The Cal State Long Beach (CSULB) Visual Anthropology Student Association will host a showcase of its work on Saturday, May 19, beginning at 4 p.m. at the Liberty Art Gallery and Performance Space at 435 Alamitos Ave. in Long Beach. Admission is free.
Organized by the CSULB Department of Anthropology and supervised by faculty members Steven Rousso-Schindler and Scott Wilson, the program will present an evening of films and new media projects on topics as different as vinyl records and the body image of Mexican-American women.
“This showcase of student work represents a variety of media available in the classes,” Rousso-Schindler noted. “Last year’s showcase drew hundreds to downtown Long Beach, and I expect hundreds more to attend this year for our program of eight films and five new media projects.”

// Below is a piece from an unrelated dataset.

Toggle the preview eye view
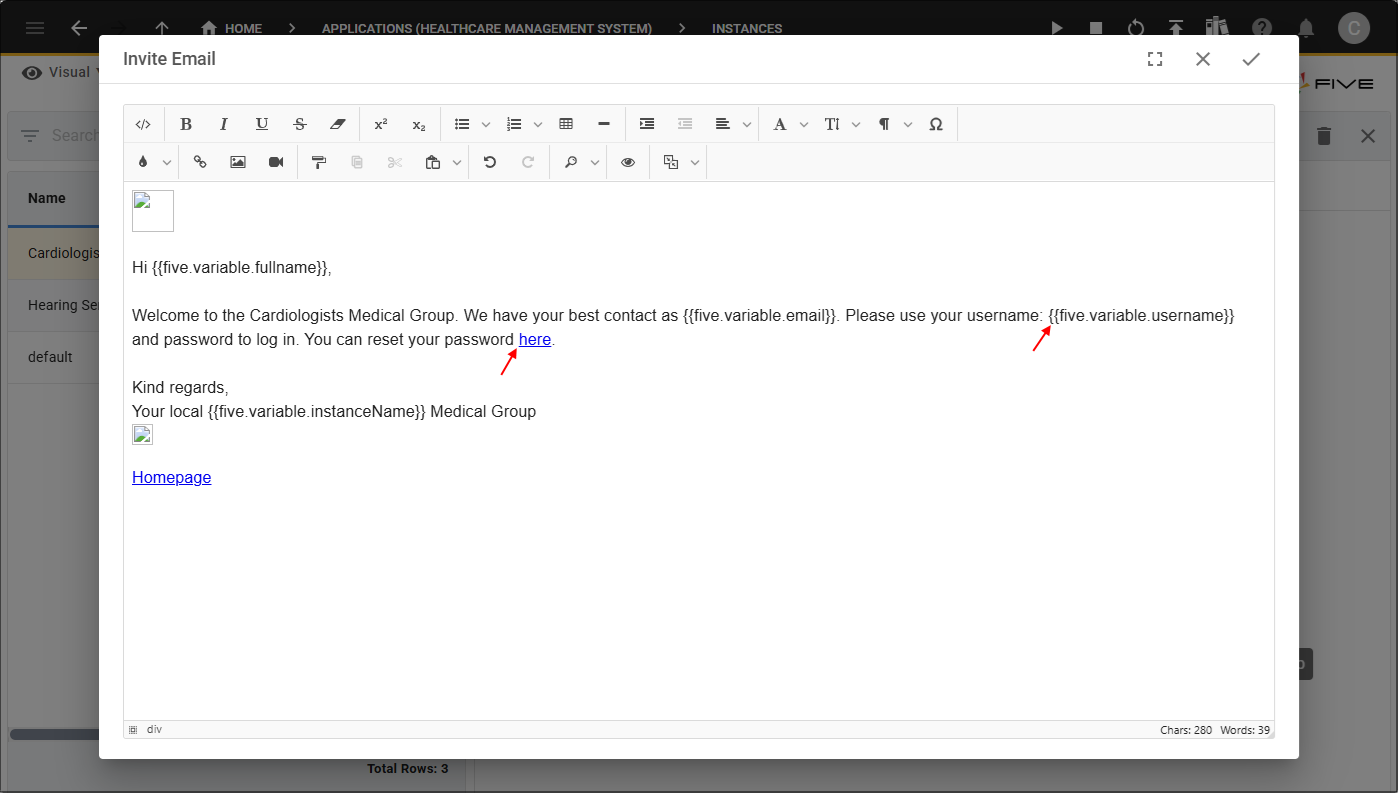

Rousso-Schindler explained that visual anthropology is a subfield of cultural anthropology concerned with the study and production of ethnographic photography, film and new media. “Technology has had a significant impact on visual anthropology,” he said. “Up to now, visual anthropology has depended on film and TV. New media changes that. Access to technology has allowed more people to become visual anthropologists.”
As a visual anthropologist, Rousso-Schindler hasn’t seen as much work as he expected about Mexican-Americans from an enrollment as diverse as CSULB’s. He said that changes a bit this year with two projects about Mexican-American culture.
He points to an undergraduate film by CSULB’s Joanna Diaz, Vanessa Diaz and Andrea Carcovich titled “Dia de las Muertas: Advocacy through Altars and Art,” which connects the celebrations of Mexico’s Dia De Los Muertos and the death of women in Juarez. The same three students will also present “Yadi,” which portrays a Mexican-American woman with bulimia who overcomes conflicting messages about ideal female body types.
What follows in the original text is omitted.